Not x.islower() has different output than x.isupper() in list output...

Jussi Piitulainen jussi.piitulainen at helsinki.fi
Tue May 3 11:27:13 EDT 2016


DFS writes:

> On 5/3/2016 10:49 AM, Jussi Piitulainen wrote:
>> DFS writes:
>>
>>> On 5/3/2016 9:13 AM, Chris Angelico wrote:
>>
>>>> It doesn't invert, the way numeric negation does.
>>>
>>> What do you mean by 'case inverted'?
>>>
>>> It looks like it swaps the case correctly between upper and lower.
>>
>> There's letters that do not come in exact pairs of upper and lower case,
>> so _some_ swaps are not invertible: you swap twice and end up somewhere
>> else than your starting point.
>>
>> The "\N{ANSGTROM SIGN}" looks like the Swedish upper-case
>> a-with-ring-above but isn't the same character, yet Python swaps its
>> case to the actual lower-case a-with-ring above.

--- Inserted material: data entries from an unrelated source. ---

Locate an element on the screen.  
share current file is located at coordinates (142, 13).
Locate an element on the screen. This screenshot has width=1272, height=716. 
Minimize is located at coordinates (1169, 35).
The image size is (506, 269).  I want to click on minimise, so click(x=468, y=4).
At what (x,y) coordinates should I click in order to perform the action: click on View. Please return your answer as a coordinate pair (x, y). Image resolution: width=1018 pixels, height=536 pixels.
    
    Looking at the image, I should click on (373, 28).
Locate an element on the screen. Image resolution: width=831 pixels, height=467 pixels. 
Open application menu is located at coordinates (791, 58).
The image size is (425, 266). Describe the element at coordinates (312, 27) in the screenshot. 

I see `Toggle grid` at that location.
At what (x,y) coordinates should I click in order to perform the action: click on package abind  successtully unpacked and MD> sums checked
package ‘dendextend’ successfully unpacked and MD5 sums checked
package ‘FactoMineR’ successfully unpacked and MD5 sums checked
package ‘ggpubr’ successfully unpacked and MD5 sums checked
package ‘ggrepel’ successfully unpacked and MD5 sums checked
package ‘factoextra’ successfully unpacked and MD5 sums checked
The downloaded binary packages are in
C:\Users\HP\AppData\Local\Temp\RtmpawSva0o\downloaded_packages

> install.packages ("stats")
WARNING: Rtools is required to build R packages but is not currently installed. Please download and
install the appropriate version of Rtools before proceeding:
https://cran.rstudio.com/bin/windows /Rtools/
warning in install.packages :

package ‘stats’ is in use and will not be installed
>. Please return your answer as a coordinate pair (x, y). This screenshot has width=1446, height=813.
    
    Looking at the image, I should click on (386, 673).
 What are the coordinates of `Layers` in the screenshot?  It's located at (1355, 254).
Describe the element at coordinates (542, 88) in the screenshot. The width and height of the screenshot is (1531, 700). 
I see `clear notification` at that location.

It can't go back to
>> _both_ the Angstrom sign and the actual upper case letter.
>>
>> (Not sure why the sign is considered a cased letter at all.)
>
>
> Thanks for the explanation.
>
> Does that mean:
>
> lower(Å) != å ?
>
> and
>
> upper(å) != Å ?

It means "\N{ANGSTROM SIGN}" != "Å", yet both lower to "å", which then
uppers back to "Å" (U+00c5).

The Ångström sign (U+212b) looks like this: Å. Indistinguishable from Å
in the font that I'm seeing - for all I know, it's the same glyph.